Human disturbance can adversely affect wildlife by altering behavioral time budgets (Beale and Monaghan 2004, Atkins et al. 2017), increasing energetic costs as animals flee (Bélanger and Bédard 1990, Nolet et al. 2016), displacing animals from high-quality habitat resources (Seamans and Gosser 2016), and imposing sublethal effects on fitness and reproduction (Féret et al. 2003, Beale and Monaghan 2004, Beale 2007). Human disturbance has been used to reduce human-wildlife conflicts by intentionally altering animal behavior and distribution (Kloppers et al. 2005). Intentional disturbance (hereafter referred to as harassment) has included use of pyrotechnics to disrupt double-crested cormorant (Phalocrocorax auratus) roosts near aquaculture operations (Tobin et al. 2002), noise-making cannons to scare birds away from crops and airports (Seamans and Gosser 2016), falcons to scare/kill geese around golf courses (Atkins et al. 2017), and other applications (Bishop et al. 2003). Although many studies have investigated the effectiveness of harassment in terms of accomplishing management goals (York et al. 2000, Sherman and Barras 2004, Holevinski et al. 2007), few have examined how harassment affects the behavior of targeted animals (but see Nolet et al. 2016, Atkins et al. 2017).

For harassment to influence the behavior of a targeted animal, animals must perceive harassment as a threat of injury or death. Animals generally respond to human disturbance as if it were a predation risk as many species have evolved with hunting by humans or have evolved responses to generalized predator behaviors such as direct approach (Frid and Dill 2002, Beale and Monaghan 2004). One of the underlying principles of nonlethal harassment is that it increases the perceived risk at a site, manipulating behaviors in a way that makes the cost of staying at that site greater than the costs of moving to a new site (Lima et al. 1985, Frid and Dill 2002, Kloppers et al. 2005). However, animals may become habituated to disturbance, reducing the energetic cost to respond to harassment (Conomy et al. 1998, Baudains and Lloyd 2007). Even if animals perceive harassment as a predation risk, the cost of moving elsewhere may outweigh the perceived risk. Decisions to move involves weighing the conditions of the site (i.e., resource availability versus perceived risk) as well as condition at alternative sites (Frid and Dill 2002, Hagy et al. 2017). Harsh winter weather also has potential to limit resource availabilities and affect behaviors of animals as they cope with increased thermoregulatory costs. Thus, the factors affecting response to harassment are interrelated with climatic conditions, as these conditions impact the resources available, particularly in winter when resources may be limited.

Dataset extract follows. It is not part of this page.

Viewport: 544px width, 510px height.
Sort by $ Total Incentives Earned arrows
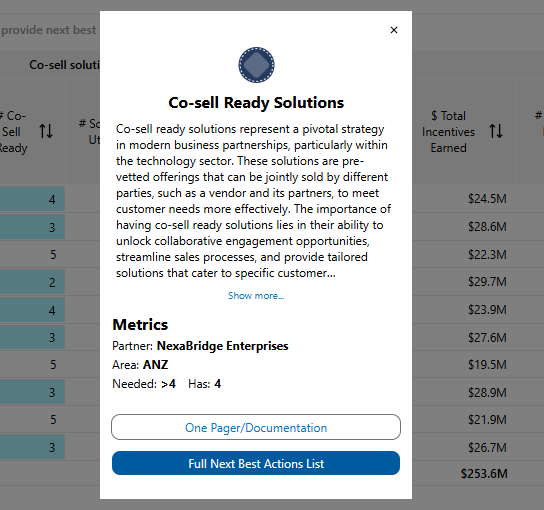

Canada geese (Branta canadensis) are one of the most conspicuous wildlife species in urban areas across North America and parts of Europe (Groepper et al. 2008, Fox 2019, Groom et al. 2020). The adaptability of Canada geese to city and suburban landscapes has contributed to population increases and brought about human-wildlife conflicts on the ground and in the air (Conover and Chasko 1985, Paine et al. 2003). Canada geese are associated with conflicts in urban areas including aggression towards people when nesting (Photo S1, available online in Supporting Information), fecal and feather deposition leading to decreased aesthetic values of greenspaces, and risks to air traffic (Smith et al. 1999). More than 1,854 recorded goose–aircraft strikes from 1990–2018 are attributed to Canada geese (Dolbeer and Eschenfelder 2003, Dolbeer et al. 2021). Large, open turf lawns and waterbodies in city parks can support large concentrations of geese throughout the winter in areas that may pose a risk to air traffic (Askren et al. 2019). The Chicago area supports a large breeding population of Canada geese that remain as residents in winter. During winter, the local breeding population is bolstered by geese from more northern breeding areas, matching or exceeding those breeding locally.

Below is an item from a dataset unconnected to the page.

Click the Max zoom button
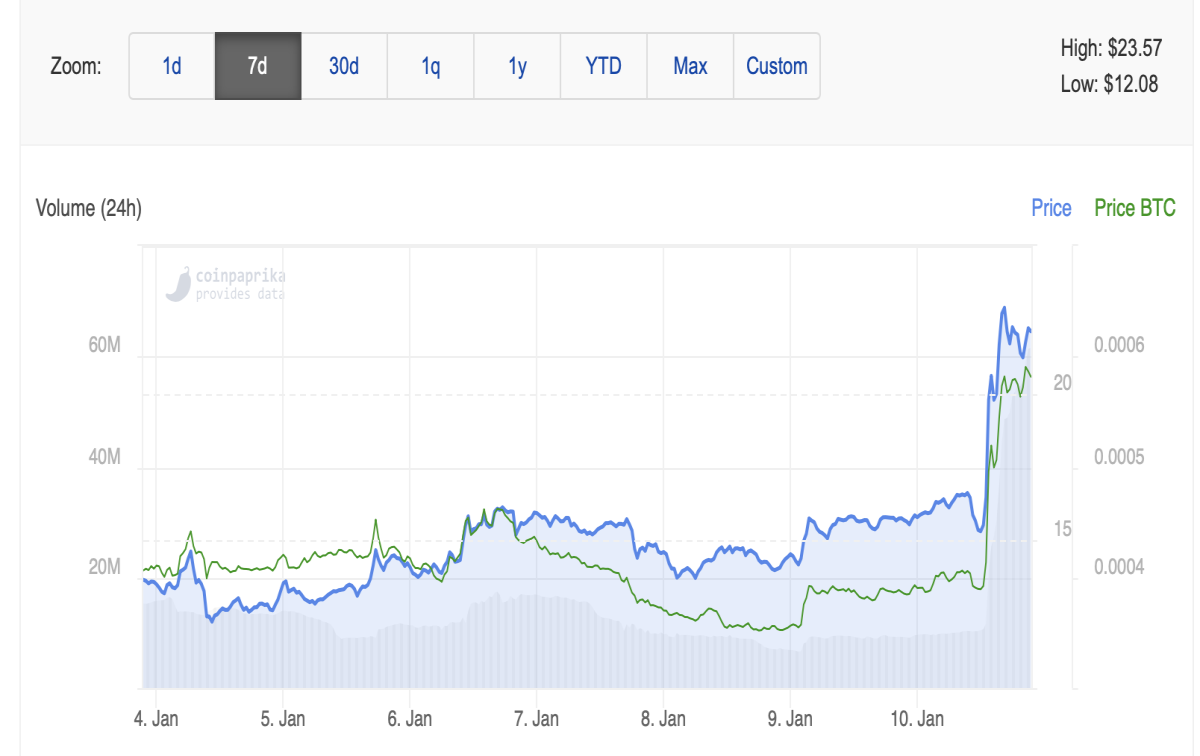tap(690, 66)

Harassment is a common tool used by wildlife managers to reduce human–goose conflicts in urban areas but is often ineffective at achieving management goals (Smith et al. 1999, Sherman and Barras 2004, Holevinski et al. 2007, Dorr et al. 2010). Few studies have examined the effects of harassment on behavior during winter, during which many species of geese exhibit reduced survival rates (Gates et al. 2001, Massey et al. 2020). Many species of waterfowl including Canada geese (Joyner et al. 1984, Gates et al. 2001) exhibit decline in endogenous nutrient reserves over the winter period (Loesch et al. 1992, Massey et al. 2020). Changes in endogenous reserves is likely a facultative strategy that balances the costs of maintaining endogenous nutrient reserves with the energetics needs to survive winter (Gates et al. 2001). The loss in endogenous nutrient reserves in Canada geese is influenced by limited food availability, decreased food quality, and increased costs of thermoregulation during cold periods (Joyner et al. 1984, Loesch et al. 1992, Gates et al. 2001). Geese in Chicago do not leave urban areas to access high-energy, agricultural grains (Dorak et al. 2017), remaining in areas where available forage is limited to low-quality turf grasses (Conover and Chasko 1985, Conover 1991, Petrie et al. 1998). Conserving energy by altering behaviors is necessary for Canada geese to maintain a neutral or positive energy balance during extreme cold periods in urban areas, where nutrient rich food resources are limited (Biebach 1996). Thus, harassment during these extreme cold periods may have a greater effect on urban-wintering Canada goose behavior and movement.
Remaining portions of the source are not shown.